## WRITTEN INSTRUCTION 1
In the interview excerpt about the Free Software Foundation, what computer did Brown own as a child?

## SOURCE PASSAGE
So when we visited the foundation's headquarters in Boston, it was a surprise to discover a clean-cut, business-suited Englishman from Oxford--very different from FSF founder Stallman, with his impressive beard and baggy clothes.
Their backgrounds are also totally different. While Stallman is a programmer, having almost single-handedly developed the original version of applications such as Emacs and the GNU C Compiler, Brown has a background in business and finance, and he only dabbled with coding when he was in his teens.
Despite these differences, the two men share the same goal--in basic terms, freedom around software, but more specifically, to give people the freedom to run software for any purpose; to study and adapt that software, passing on the improvements to the public; and to freely redistribute copies of the software.
Both men are responsible for the overall direction of the Free Software Foundation and seem to offer complementary skills, with Brown coming across as more of a pragmatist than Stallman, whose idealism and drive to fulfill his goals has led him to spend his life telling people across the world about free software.
ZDNet UK met with Brown to learn more about some of the foundation's upcoming projects, how it's run and funded, and what he feels makes it so special.
Q: Tell us a bit about how you came to be the executive director of the FSF. Do you have a technical background?
Brown: I'm not a programmer, and I'm not a hacker. The last time I programmed was when I was 14 years old.
When I was a kid, I had a Sinclair ZX-81, with 1KB of memory. At the time--back in 1984 or '85--if you wanted to play a game, you couldn't buy a CD, so you had to buy one of the listing magazines, like Sinclair Programs. You had to look at the listing of computer code and type it into your machine. The keyboard was terrible--it was simply a flat piece of plastic. At the end you would try to run the program, and if it didn't run, you would have to correct any syntax errors.

## WRITTEN INSTRUCTION 2
Print the entries below verbatim, starting at the line that contains "Image resolution: width=315" and continuing through the end of the entries, with both ends included. Omit the pictures.

## RECORDS FOR THE TASK

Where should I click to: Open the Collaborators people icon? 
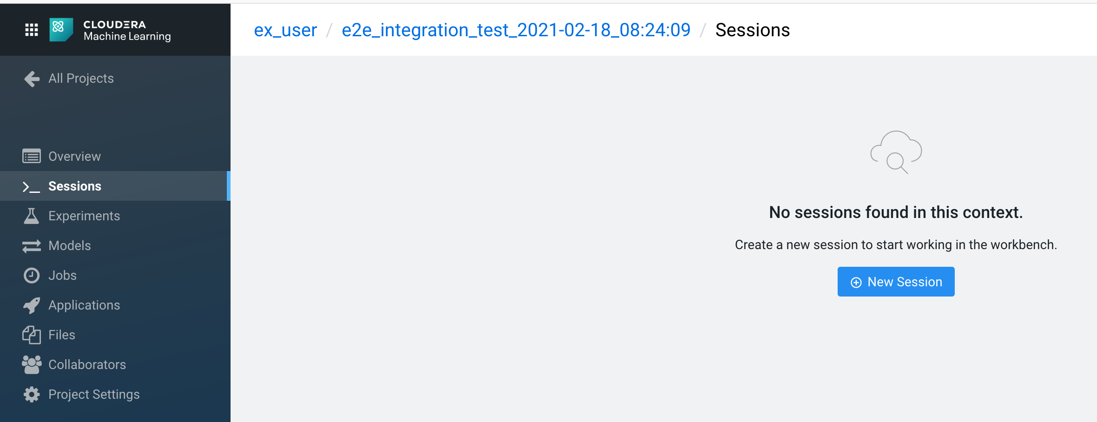point(31,364)
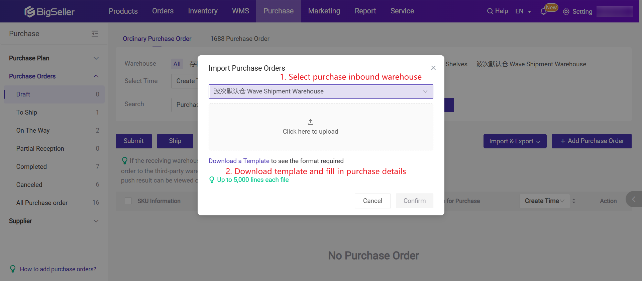Image resolution: width=642 pixels, height=281 pixels.
Task: Collapse the Purchase sidebar menu icon
Action: (x=95, y=33)
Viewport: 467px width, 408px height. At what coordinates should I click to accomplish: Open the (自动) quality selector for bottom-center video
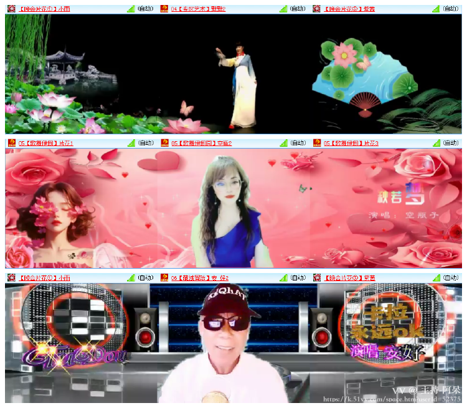click(x=298, y=277)
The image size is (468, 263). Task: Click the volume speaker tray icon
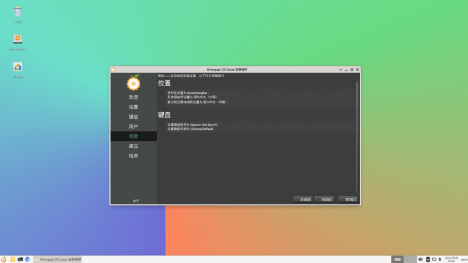(421, 259)
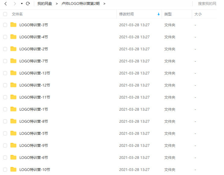
Task: Select the checkbox beside LOGO特训营-7节
Action: click(x=5, y=61)
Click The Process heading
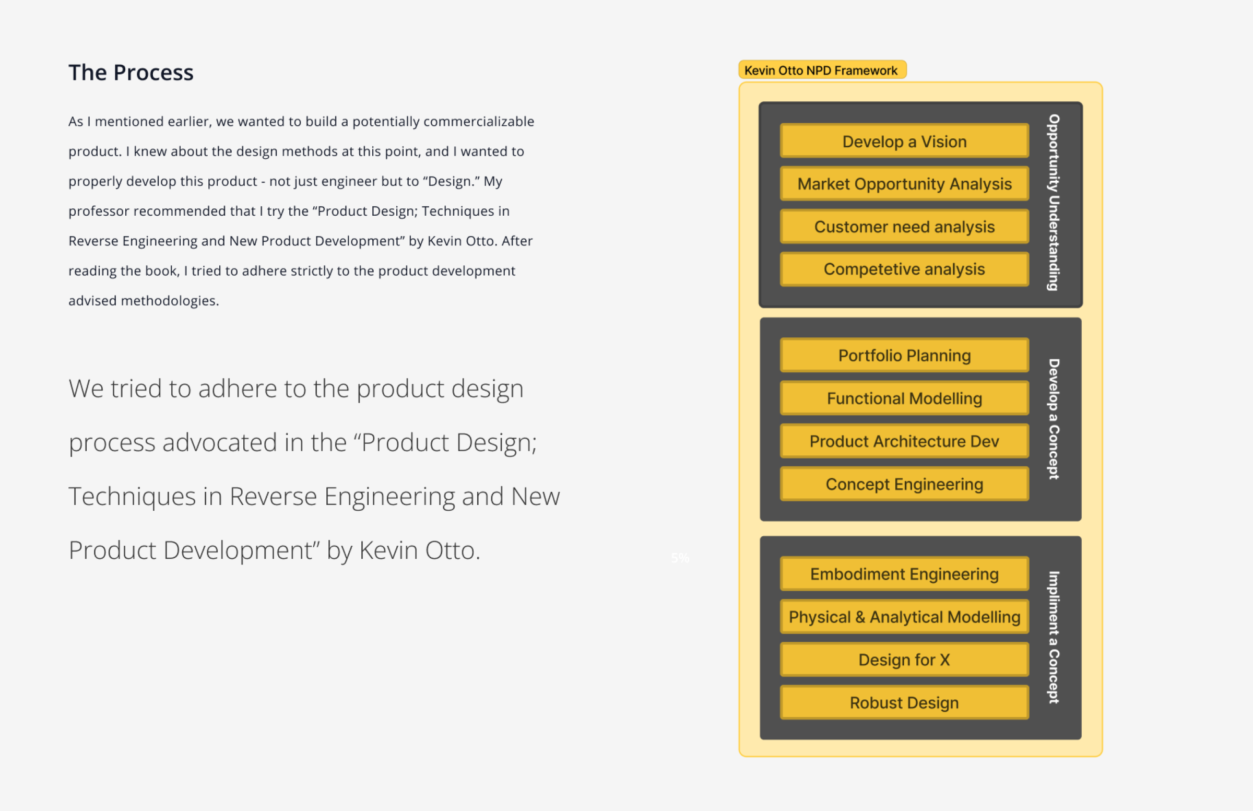1253x811 pixels. (x=131, y=73)
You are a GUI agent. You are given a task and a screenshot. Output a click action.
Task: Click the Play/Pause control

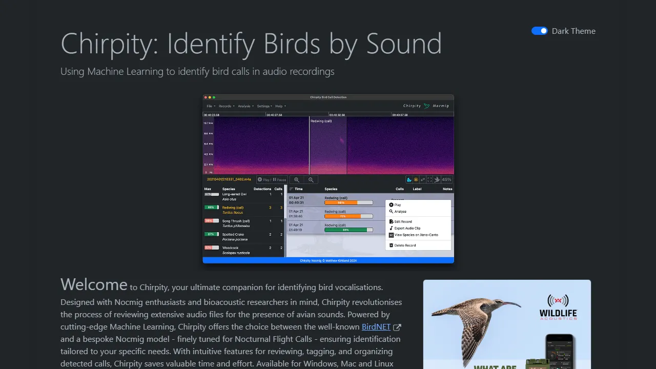coord(272,179)
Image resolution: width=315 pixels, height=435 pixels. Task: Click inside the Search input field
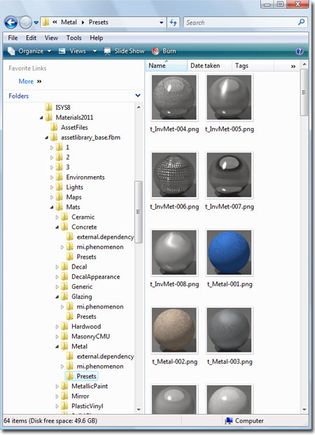[241, 22]
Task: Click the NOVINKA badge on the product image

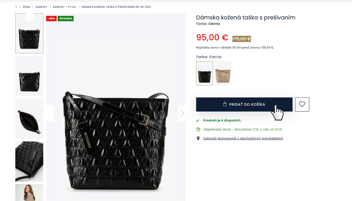Action: [x=65, y=18]
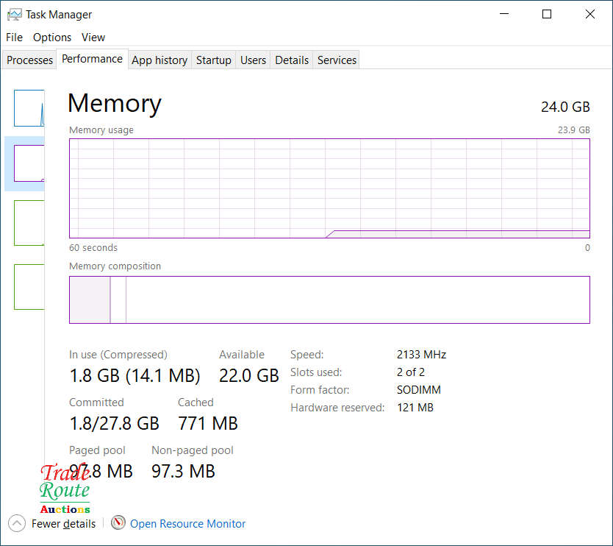Open the Users tab
This screenshot has height=546, width=613.
[253, 60]
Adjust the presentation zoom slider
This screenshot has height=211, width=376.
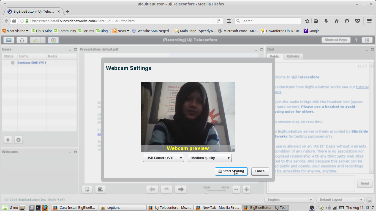coord(206,192)
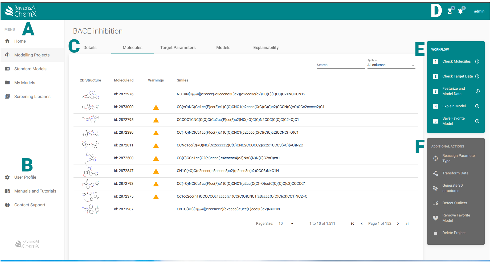Click the Delete Project trash icon
This screenshot has height=262, width=490.
pos(435,233)
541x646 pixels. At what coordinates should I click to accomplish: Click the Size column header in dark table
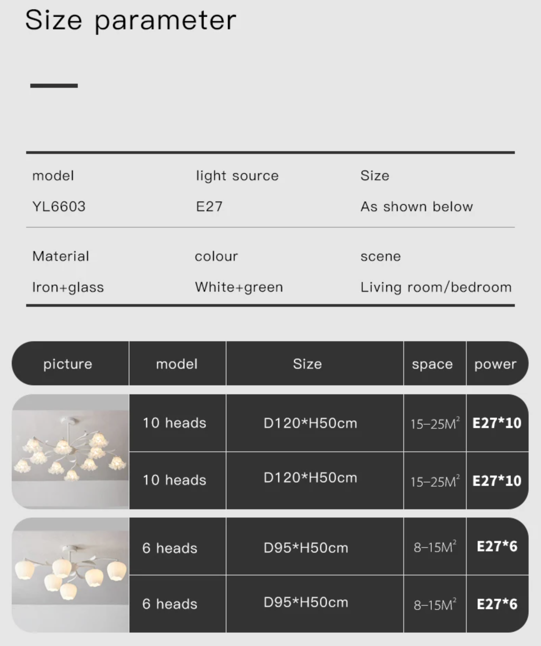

## EXPECTED ANSWER 1
A Sinclair ZX-81 with 1KB of memory.

## EXPECTED ANSWER 2
Image resolution: width=315 pixels, height=435 pixels. Task: Click inside the Search input field
[241, 22]
Task: Click the NOVINKA badge on the product image

Action: [x=65, y=18]
Open the Users tab
This screenshot has height=546, width=613.
[253, 60]
Adjust the presentation zoom slider
This screenshot has height=211, width=376.
coord(206,192)
Click the Delete Project trash icon
This screenshot has height=262, width=490.
pos(435,233)
541x646 pixels. At what coordinates should I click to accomplish: Click the Size column header in dark table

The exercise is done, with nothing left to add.